Requirement » Once the line containing "Task: Open the underlined BOGO link" is located, output it and every line after it through the end of the records, exactly as written and nothing else.

Task material »
- Opening Delimiter -

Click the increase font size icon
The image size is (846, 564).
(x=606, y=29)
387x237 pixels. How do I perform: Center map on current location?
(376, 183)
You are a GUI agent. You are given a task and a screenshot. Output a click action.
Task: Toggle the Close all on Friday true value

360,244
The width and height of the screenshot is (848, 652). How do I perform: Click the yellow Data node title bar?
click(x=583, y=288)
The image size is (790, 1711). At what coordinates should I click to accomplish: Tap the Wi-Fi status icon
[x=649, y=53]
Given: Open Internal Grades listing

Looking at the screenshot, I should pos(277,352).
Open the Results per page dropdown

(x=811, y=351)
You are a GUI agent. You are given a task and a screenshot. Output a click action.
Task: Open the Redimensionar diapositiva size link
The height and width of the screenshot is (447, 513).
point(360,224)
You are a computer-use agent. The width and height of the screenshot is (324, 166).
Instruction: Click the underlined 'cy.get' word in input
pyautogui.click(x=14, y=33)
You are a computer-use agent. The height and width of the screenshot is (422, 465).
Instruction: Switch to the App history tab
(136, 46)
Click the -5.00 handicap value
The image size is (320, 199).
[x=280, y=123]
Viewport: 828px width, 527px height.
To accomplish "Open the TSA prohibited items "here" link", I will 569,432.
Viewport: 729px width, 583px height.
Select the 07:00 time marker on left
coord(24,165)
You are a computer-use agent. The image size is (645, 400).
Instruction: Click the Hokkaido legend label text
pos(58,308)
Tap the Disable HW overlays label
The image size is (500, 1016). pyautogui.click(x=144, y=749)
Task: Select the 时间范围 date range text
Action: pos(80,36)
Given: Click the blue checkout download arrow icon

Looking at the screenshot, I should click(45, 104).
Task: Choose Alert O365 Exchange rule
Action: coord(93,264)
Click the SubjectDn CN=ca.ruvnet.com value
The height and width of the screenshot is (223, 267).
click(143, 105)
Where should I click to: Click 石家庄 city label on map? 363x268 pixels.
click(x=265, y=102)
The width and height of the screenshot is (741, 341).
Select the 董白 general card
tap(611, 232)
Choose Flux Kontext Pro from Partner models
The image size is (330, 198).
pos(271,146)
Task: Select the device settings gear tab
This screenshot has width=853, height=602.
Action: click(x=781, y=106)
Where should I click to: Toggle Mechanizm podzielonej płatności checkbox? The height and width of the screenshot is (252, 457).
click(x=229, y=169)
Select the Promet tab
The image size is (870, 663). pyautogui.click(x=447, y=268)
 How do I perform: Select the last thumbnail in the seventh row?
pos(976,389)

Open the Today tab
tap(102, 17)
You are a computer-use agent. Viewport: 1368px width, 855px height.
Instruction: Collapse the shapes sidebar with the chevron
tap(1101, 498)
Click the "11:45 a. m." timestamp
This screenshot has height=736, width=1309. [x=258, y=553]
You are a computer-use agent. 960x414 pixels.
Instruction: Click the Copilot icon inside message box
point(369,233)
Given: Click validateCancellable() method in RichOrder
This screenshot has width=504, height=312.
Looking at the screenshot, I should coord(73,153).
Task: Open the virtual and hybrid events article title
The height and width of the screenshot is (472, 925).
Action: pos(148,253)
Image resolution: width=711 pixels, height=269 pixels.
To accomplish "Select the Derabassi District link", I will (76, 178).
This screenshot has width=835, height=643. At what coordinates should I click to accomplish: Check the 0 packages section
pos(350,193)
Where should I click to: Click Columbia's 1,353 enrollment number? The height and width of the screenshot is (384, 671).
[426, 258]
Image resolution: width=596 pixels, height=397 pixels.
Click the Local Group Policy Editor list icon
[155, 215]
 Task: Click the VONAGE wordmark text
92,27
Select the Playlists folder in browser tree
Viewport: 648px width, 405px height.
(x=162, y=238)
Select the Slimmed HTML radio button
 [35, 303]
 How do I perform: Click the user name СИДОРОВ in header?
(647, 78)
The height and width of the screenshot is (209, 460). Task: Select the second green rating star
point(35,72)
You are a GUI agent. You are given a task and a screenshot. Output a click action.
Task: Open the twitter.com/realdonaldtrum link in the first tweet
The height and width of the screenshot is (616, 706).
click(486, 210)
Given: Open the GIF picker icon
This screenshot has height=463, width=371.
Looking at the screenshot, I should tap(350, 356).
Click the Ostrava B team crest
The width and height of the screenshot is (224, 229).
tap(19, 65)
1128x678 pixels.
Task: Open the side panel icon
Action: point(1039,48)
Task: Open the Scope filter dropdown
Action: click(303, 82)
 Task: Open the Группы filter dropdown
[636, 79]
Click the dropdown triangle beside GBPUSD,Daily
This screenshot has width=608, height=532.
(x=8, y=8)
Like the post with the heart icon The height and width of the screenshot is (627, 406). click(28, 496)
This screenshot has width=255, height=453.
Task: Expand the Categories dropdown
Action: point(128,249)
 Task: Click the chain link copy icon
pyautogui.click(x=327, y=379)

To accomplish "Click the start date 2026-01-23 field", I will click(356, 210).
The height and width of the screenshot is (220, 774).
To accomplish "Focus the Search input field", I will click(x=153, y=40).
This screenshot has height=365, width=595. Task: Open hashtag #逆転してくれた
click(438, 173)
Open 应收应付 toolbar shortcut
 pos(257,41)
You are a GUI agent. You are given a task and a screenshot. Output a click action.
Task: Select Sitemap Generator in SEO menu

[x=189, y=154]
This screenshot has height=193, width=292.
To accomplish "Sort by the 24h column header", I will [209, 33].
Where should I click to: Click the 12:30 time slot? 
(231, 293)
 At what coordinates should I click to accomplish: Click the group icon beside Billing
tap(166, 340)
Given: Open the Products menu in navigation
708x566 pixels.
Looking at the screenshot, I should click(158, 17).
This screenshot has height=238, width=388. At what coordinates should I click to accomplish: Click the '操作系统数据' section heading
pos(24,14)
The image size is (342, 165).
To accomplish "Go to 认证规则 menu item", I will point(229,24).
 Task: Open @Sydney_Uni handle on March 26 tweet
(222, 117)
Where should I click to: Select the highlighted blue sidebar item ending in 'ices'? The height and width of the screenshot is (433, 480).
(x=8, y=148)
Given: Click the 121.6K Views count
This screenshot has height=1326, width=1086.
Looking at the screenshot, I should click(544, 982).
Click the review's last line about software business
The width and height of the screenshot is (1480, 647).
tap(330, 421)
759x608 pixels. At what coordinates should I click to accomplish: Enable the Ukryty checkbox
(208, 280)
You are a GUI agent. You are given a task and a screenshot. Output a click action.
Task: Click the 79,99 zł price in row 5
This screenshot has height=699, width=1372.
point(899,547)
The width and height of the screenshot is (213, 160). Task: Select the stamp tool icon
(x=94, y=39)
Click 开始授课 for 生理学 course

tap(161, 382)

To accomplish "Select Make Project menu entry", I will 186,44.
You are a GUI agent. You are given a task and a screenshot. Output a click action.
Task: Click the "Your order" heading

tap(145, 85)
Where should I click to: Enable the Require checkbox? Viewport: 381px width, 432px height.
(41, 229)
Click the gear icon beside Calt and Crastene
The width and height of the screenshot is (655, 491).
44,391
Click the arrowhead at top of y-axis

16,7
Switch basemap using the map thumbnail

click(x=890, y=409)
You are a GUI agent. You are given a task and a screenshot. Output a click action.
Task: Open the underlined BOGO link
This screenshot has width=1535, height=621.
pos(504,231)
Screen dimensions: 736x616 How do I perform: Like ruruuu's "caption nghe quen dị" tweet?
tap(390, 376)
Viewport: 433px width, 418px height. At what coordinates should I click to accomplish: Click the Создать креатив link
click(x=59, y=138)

- Closing Delimiter -

Solution below »
Task: Open the underlined BOGO link
This screenshot has width=1535, height=621.
pos(504,231)
Screen dimensions: 736x616 How do I perform: Like ruruuu's "caption nghe quen dị" tweet?
tap(390, 376)
Viewport: 433px width, 418px height. At what coordinates should I click to accomplish: Click the Создать креатив link
click(x=59, y=138)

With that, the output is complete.